# [EXERCISE INSTRUCTIONS]
Update the records from the start through the line with "coordinates (1306, 1165).", swapping "GUI agent" for "screen helper" and leaving everything else the same.

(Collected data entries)
--*--
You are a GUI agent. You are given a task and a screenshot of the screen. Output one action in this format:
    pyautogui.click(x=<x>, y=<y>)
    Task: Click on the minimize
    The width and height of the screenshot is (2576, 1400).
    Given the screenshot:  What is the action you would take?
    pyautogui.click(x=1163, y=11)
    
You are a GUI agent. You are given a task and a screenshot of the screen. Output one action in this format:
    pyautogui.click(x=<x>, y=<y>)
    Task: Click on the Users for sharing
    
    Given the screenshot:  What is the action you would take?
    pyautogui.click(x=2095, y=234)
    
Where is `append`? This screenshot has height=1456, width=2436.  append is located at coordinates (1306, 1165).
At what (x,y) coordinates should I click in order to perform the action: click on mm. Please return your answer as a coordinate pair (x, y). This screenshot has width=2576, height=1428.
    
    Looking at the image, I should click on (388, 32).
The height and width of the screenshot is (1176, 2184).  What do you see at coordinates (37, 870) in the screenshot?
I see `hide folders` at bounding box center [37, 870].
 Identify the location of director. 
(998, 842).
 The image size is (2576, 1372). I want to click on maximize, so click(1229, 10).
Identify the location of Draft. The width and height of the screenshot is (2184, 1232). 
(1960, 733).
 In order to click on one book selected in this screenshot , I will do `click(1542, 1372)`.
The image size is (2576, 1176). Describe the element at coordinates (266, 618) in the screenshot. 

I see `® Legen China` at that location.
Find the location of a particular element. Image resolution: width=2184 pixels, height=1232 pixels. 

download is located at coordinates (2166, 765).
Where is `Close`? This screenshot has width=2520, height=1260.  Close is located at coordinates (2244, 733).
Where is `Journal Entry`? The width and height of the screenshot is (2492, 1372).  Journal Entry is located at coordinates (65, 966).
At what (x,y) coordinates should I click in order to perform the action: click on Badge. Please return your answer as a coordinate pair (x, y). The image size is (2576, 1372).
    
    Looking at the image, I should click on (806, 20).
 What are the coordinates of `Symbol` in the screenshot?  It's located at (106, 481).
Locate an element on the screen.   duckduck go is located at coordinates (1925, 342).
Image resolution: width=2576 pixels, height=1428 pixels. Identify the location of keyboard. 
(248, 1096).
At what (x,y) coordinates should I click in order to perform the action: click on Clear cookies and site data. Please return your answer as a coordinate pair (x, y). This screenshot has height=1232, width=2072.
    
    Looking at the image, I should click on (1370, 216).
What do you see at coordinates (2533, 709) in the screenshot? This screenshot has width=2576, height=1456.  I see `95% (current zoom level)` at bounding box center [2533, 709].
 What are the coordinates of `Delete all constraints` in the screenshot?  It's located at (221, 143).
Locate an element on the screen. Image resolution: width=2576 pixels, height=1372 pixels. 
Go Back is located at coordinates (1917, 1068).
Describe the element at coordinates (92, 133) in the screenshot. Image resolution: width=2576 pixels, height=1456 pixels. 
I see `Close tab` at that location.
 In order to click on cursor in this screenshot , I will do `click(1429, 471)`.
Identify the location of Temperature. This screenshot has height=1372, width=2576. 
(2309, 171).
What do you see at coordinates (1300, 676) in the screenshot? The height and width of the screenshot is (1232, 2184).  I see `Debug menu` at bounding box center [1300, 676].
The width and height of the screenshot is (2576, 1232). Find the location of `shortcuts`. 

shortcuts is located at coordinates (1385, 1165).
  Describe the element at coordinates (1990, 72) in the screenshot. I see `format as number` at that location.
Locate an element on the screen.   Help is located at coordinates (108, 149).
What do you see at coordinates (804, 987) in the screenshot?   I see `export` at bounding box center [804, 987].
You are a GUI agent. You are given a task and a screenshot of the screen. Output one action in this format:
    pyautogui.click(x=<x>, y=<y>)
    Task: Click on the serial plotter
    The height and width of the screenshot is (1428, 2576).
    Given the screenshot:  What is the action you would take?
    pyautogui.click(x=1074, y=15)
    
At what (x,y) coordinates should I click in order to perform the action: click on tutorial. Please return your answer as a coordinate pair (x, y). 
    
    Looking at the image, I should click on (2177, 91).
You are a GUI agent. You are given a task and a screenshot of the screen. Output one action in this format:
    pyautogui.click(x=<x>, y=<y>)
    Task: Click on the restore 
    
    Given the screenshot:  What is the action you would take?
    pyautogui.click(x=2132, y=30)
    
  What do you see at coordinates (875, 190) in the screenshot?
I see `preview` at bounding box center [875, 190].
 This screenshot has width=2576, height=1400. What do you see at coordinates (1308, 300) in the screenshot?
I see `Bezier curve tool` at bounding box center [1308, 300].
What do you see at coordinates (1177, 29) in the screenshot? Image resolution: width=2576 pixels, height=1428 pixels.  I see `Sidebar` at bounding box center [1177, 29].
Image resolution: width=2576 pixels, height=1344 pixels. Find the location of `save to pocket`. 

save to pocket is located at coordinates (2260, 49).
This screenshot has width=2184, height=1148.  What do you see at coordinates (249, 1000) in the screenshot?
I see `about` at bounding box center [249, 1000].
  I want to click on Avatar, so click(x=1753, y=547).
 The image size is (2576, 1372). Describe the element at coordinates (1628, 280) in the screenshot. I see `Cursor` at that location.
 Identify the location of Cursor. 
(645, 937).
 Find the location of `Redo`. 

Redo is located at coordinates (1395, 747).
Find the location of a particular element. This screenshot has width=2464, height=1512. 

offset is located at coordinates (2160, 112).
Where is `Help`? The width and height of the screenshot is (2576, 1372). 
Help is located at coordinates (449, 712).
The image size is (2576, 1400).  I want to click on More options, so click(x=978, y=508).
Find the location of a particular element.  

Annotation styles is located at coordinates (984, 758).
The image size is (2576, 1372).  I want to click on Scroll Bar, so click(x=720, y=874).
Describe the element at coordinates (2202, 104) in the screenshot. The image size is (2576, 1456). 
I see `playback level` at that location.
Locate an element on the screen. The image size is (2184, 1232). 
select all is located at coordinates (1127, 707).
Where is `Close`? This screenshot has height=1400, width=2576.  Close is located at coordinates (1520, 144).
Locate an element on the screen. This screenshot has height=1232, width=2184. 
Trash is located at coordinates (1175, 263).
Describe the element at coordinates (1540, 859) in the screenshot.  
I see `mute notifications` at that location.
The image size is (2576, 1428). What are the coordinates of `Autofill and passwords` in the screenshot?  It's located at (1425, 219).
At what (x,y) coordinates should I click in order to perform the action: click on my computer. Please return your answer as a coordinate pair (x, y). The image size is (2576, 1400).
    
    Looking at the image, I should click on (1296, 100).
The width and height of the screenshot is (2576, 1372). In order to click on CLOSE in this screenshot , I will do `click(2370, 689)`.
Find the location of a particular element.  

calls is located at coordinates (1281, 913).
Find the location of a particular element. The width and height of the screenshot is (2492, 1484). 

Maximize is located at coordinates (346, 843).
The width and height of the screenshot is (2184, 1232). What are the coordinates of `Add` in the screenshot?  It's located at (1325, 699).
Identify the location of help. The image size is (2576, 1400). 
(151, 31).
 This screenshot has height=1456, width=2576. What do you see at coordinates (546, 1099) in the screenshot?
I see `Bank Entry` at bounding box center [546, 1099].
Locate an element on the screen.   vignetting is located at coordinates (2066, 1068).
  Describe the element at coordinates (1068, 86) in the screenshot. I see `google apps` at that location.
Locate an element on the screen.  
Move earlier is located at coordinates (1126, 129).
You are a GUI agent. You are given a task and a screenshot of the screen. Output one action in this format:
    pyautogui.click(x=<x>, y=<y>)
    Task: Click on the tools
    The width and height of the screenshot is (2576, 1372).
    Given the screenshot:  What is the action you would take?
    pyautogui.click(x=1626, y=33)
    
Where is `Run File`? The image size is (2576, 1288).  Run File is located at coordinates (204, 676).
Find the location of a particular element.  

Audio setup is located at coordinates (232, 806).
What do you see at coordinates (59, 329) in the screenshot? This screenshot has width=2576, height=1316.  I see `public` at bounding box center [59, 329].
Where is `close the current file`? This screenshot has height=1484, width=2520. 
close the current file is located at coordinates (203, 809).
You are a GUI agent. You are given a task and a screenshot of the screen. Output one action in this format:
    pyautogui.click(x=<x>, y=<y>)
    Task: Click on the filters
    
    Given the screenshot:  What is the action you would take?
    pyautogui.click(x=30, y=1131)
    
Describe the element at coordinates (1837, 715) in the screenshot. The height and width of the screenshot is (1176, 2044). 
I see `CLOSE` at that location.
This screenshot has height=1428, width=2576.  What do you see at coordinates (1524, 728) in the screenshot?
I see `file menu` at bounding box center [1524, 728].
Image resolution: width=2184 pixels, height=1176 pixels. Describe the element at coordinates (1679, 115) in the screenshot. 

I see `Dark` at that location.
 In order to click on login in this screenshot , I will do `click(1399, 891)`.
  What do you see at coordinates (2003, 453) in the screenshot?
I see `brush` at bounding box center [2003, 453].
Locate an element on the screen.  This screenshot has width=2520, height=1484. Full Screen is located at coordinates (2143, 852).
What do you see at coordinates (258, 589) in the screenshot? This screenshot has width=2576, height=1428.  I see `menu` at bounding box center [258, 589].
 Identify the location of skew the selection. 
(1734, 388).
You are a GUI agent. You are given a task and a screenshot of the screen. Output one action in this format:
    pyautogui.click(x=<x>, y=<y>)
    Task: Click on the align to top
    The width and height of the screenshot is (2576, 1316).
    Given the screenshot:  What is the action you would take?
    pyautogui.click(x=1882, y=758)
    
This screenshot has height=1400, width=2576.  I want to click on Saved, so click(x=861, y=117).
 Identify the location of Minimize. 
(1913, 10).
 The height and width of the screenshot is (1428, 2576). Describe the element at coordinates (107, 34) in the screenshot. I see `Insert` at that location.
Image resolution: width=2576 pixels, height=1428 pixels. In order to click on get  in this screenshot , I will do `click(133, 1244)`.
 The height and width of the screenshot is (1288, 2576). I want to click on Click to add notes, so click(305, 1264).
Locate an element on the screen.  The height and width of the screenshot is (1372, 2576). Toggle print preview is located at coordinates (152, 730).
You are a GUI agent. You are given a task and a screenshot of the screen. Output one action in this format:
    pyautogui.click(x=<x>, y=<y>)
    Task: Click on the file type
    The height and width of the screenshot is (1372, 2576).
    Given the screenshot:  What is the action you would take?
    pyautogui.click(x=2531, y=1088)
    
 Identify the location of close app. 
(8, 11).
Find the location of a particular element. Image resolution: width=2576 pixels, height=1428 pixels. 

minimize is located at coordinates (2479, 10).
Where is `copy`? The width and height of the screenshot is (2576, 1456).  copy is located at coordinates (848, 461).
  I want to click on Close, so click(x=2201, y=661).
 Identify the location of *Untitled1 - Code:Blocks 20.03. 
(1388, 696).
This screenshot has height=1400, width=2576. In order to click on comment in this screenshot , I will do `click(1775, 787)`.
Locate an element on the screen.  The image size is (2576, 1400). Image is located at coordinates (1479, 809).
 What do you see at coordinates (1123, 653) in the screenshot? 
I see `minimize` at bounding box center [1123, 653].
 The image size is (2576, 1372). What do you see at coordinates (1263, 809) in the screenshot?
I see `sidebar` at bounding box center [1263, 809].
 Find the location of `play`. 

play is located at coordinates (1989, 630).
--*--
# [RESULT]
You are a screen helper. You are given a task and a screenshot of the screen. Output one action in this format:
    pyautogui.click(x=<x>, y=<y>)
    Task: Click on the minimize
    The width and height of the screenshot is (2576, 1400).
    Given the screenshot:  What is the action you would take?
    pyautogui.click(x=1163, y=11)
    
You are a screen helper. You are given a task and a screenshot of the screen. Output one action in this format:
    pyautogui.click(x=<x>, y=<y>)
    Task: Click on the Users for sharing
    
    Given the screenshot:  What is the action you would take?
    pyautogui.click(x=2095, y=234)
    
Where is `append`? This screenshot has height=1456, width=2436.  append is located at coordinates (1306, 1165).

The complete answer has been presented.